Description of the task – Every line below that includes the word "computer" needs to be copied.

|---|

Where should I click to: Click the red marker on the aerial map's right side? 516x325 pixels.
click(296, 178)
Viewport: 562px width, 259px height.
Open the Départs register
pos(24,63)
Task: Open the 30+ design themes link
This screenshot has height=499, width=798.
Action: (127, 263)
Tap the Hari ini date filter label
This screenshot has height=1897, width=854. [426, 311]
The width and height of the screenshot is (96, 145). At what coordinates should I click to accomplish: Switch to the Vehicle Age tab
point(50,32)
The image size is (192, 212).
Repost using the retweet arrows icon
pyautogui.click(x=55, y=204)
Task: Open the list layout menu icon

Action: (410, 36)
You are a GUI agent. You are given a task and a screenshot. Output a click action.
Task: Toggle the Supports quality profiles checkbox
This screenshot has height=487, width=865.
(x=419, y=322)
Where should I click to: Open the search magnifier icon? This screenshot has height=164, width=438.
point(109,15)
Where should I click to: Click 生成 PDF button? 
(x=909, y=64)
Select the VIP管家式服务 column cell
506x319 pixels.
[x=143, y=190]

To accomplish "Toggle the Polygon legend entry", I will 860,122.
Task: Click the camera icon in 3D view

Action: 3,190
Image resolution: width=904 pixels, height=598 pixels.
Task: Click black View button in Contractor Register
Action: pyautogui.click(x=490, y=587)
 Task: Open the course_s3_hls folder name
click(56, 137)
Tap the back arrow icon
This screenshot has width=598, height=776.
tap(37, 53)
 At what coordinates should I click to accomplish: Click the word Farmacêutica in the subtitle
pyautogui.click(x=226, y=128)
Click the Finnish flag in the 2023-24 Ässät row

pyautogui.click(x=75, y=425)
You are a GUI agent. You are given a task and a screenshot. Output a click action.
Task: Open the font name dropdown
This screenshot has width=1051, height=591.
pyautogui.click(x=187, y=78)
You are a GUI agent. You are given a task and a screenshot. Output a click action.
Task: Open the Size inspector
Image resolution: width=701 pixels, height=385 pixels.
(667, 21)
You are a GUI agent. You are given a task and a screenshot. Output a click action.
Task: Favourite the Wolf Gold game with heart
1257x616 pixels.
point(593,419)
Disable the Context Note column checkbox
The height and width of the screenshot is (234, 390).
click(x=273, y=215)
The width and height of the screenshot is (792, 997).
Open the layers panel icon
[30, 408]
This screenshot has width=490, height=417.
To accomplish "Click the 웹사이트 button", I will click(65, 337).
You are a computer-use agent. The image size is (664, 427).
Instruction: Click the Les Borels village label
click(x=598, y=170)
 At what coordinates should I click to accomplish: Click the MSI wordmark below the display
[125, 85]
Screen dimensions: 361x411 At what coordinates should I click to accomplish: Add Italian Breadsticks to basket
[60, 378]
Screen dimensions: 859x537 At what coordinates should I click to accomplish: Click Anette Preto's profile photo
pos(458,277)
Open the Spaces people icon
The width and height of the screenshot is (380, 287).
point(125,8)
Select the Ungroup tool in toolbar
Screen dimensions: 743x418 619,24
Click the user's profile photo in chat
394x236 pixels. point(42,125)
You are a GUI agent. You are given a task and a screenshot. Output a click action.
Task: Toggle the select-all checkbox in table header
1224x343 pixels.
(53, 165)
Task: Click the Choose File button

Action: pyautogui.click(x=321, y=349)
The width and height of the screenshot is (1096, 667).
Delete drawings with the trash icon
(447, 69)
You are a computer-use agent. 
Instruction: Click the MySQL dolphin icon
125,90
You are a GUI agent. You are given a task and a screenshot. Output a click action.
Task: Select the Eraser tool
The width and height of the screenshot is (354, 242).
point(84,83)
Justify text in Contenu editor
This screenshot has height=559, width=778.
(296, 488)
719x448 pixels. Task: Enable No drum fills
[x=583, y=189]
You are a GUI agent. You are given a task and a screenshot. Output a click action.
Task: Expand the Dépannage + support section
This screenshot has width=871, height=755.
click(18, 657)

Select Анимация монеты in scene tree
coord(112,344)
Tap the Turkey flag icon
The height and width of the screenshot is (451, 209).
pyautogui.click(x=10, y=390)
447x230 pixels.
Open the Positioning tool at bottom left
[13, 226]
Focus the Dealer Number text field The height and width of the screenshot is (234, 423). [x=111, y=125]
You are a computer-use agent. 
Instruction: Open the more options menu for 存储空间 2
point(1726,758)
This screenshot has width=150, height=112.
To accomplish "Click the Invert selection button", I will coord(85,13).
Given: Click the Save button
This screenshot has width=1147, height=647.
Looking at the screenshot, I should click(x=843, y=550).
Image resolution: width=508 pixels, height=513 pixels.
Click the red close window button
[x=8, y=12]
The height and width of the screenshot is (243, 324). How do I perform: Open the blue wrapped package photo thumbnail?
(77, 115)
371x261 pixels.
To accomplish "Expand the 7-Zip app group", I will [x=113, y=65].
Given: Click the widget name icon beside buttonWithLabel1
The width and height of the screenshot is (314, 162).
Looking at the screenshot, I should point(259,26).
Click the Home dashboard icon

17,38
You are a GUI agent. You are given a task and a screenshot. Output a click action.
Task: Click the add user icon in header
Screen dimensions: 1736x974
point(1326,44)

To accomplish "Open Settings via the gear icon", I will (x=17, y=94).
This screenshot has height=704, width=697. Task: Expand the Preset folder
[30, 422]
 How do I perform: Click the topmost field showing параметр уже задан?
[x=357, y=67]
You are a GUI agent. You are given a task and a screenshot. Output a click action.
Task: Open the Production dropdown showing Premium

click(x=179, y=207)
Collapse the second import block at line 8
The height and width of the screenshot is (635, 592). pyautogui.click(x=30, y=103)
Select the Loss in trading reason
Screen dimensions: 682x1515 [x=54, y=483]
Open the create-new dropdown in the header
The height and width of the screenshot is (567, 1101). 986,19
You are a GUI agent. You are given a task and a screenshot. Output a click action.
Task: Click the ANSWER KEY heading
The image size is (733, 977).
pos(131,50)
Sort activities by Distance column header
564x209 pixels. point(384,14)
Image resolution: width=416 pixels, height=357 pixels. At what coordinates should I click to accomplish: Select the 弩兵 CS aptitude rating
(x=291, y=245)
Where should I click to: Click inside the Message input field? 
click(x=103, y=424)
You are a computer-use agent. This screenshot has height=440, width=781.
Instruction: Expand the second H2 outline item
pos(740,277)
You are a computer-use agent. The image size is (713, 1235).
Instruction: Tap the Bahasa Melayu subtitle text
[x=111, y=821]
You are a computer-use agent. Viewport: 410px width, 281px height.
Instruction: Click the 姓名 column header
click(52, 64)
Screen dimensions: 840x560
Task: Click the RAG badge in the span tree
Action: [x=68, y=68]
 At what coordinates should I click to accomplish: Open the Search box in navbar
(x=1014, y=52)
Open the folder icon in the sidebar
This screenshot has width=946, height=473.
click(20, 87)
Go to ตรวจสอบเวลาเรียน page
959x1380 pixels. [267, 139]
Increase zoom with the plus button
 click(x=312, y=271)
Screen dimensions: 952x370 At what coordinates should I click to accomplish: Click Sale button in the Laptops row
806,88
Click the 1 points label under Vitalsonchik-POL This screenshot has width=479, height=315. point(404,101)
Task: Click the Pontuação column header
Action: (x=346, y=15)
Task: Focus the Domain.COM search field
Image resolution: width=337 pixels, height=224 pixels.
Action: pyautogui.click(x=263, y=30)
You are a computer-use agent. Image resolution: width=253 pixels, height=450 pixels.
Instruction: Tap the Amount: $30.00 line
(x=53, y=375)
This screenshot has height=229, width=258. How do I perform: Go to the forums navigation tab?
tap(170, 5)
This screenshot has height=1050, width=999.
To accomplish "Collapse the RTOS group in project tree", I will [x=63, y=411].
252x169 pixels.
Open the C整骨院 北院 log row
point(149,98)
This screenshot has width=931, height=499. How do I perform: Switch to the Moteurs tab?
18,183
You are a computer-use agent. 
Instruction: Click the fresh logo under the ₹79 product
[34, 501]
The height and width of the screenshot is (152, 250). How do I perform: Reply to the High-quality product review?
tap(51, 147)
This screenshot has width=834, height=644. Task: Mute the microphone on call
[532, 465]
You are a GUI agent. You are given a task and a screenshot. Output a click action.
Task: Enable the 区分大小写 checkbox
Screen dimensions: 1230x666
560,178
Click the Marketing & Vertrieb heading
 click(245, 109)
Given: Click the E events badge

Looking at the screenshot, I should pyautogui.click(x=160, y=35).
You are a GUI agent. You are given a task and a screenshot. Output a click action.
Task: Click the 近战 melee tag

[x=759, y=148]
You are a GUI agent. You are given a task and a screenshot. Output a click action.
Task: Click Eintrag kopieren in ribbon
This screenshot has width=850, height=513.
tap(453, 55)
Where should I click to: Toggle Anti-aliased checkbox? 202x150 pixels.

|---|

Written reply –
You are a computer-use agent. The image size is (664, 427).
You are a computer-use agent. 
You are a computer-use agent. 
You are a computer-use agent. This screenshot has height=440, width=781.
You are a computer-use agent. The image size is (713, 1235).
You are a computer-use agent. Viewport: 410px width, 281px height.
You are a computer-use agent. Image resolution: width=253 pixels, height=450 pixels.
You are a computer-use agent. 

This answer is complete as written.